State-owned oil company based in Sudan

The Sudan National Petroleum Corporation, also known as Sudapet, is a state-owned oil company based in Sudan. It was founded in 1997 and is 100% owned by the Ministry for Energy and Mining (later the Ministry of Petroleum and Gas).

As a NOC, Sudapet has equities varying from 5% to 70% in the licensed petroleum concessions in Sudan with other foreign shareholders, in addition to a large range of petroleum associated services subsidiaries.

From 2006 to 2015, Sudapet is not active in oil exploitation, but rather serves to manage revenues the Sudanese government receives from its concessions to foreign operators. At the same time there have been efforts within the government and among the company's principles to develop the resources and know-how to transform Sudapet into a fully self-sufficient enterprise in the oil exploitation space.

== History ==
Sudapet was founded in 1997, and operated in the north of Sudan, while another state company, Nilepet, operated out of southern Sudan.

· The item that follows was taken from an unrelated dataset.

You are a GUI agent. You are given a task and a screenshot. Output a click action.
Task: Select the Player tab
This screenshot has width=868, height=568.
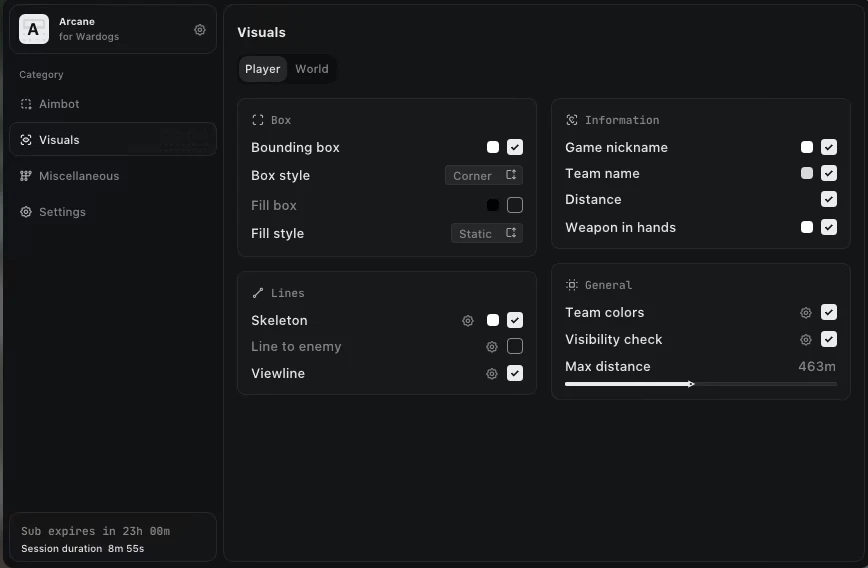coord(263,69)
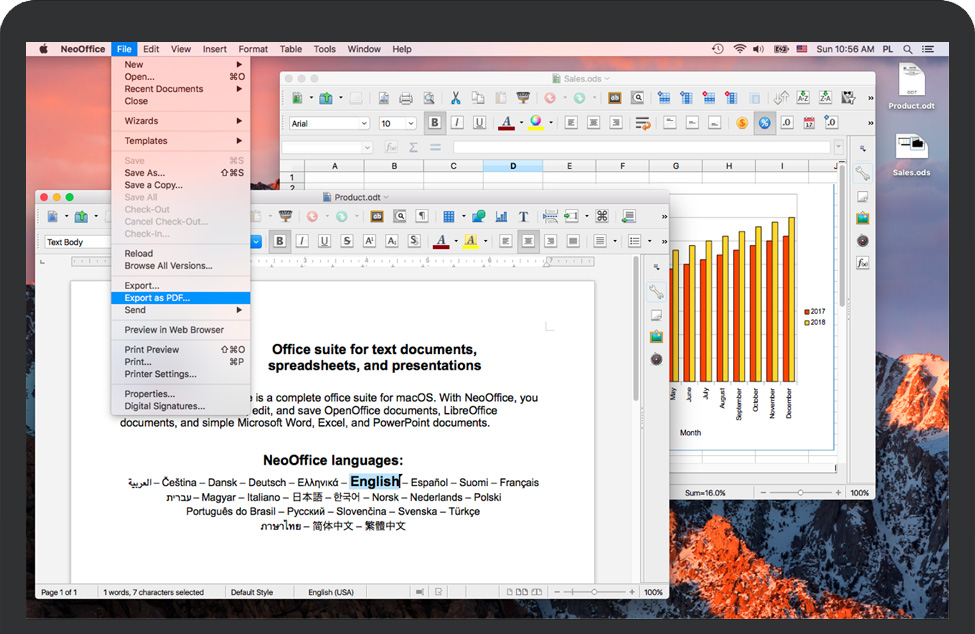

In 2011, the Sudanese government raised complaints that president of south Sudan had seized shares of Sudapet amounting to $2 billion. According to Sudapet, Salva Kiir ordered the shares be transferred to Nilepet.

In response to the military overthrow of the government, in 2021, workers at Sudapet said they would join a civil disobedience movement called by trade unions.

In November 1997, the United States imposed sanctions against Sudan on the basis that profits from oil were being used to fuel the civil war. In February 2000, the US government extended its sanctions to include Sudapet and the Greater Nile Petroleum Operating Company (GNPOC). This was a contentious move in that Canadian international Talisman Energy was a 25% shareholder in GNPOC.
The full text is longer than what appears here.